▶ **Task goal**
Tally the lines of the records that contain the string "computer", then give the total and nothing more.

▶ **Stored data**
Start of Block

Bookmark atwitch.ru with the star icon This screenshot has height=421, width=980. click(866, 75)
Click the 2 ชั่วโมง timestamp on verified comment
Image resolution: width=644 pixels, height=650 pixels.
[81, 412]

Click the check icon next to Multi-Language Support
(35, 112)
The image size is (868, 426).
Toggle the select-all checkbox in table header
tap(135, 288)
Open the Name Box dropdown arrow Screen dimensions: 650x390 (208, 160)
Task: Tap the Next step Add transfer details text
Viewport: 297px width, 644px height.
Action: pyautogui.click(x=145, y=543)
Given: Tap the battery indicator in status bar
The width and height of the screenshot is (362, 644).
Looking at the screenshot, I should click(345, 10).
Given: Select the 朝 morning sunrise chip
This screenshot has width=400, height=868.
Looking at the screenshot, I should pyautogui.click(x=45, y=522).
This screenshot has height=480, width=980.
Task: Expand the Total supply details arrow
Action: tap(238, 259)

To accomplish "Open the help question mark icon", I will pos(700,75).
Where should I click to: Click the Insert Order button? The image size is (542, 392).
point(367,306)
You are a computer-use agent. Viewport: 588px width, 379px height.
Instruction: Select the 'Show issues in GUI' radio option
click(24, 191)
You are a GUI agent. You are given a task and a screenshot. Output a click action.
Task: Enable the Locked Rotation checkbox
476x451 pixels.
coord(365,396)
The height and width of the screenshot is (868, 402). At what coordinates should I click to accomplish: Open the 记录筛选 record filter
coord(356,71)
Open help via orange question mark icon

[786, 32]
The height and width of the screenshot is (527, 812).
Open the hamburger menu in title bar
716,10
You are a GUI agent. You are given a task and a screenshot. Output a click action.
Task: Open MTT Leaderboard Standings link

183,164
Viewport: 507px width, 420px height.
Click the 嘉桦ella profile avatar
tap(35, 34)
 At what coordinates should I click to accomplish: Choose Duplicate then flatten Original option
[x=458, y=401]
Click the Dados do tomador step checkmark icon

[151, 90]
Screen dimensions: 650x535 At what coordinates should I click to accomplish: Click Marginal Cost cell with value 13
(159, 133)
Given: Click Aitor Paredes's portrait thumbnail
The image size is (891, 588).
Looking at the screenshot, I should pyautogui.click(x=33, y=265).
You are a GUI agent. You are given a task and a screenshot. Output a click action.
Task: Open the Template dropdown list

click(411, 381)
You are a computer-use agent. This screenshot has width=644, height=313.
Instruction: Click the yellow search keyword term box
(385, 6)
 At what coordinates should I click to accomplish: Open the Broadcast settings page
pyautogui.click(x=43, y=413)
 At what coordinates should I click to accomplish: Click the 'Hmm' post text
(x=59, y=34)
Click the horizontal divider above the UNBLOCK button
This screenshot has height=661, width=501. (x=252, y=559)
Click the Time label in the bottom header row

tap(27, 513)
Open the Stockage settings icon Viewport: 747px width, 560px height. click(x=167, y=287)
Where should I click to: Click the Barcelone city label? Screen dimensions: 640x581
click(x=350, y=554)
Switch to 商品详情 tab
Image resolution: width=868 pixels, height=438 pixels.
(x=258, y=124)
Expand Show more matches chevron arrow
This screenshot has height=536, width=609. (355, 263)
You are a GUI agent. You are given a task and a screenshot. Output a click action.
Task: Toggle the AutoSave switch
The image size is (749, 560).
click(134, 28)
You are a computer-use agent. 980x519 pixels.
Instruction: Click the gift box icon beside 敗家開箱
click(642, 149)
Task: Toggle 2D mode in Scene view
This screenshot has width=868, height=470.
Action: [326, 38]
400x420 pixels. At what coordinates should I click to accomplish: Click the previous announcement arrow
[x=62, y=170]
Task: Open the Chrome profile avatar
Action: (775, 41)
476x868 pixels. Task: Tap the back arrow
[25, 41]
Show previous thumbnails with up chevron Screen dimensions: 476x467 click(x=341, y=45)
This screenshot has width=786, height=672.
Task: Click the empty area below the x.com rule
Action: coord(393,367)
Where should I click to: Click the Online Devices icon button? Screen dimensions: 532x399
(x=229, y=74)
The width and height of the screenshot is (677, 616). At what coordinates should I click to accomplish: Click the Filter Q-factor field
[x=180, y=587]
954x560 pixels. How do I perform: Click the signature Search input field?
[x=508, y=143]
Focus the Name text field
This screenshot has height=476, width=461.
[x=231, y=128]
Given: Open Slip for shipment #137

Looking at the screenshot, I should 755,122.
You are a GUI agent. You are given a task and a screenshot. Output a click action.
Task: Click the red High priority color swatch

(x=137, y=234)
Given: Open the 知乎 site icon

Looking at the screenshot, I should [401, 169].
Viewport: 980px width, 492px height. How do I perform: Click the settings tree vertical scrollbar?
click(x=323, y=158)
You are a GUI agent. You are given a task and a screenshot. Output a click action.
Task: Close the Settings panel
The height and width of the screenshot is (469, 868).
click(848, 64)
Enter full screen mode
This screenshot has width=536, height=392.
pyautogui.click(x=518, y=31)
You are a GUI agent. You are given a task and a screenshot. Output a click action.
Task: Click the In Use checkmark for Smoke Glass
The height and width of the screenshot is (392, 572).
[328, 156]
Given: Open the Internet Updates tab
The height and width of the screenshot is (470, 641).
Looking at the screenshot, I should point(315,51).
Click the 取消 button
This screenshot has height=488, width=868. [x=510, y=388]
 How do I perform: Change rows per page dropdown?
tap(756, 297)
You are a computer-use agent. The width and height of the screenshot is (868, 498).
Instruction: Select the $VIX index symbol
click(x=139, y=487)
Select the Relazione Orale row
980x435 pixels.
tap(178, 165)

End of Block

▶ **Response below**
4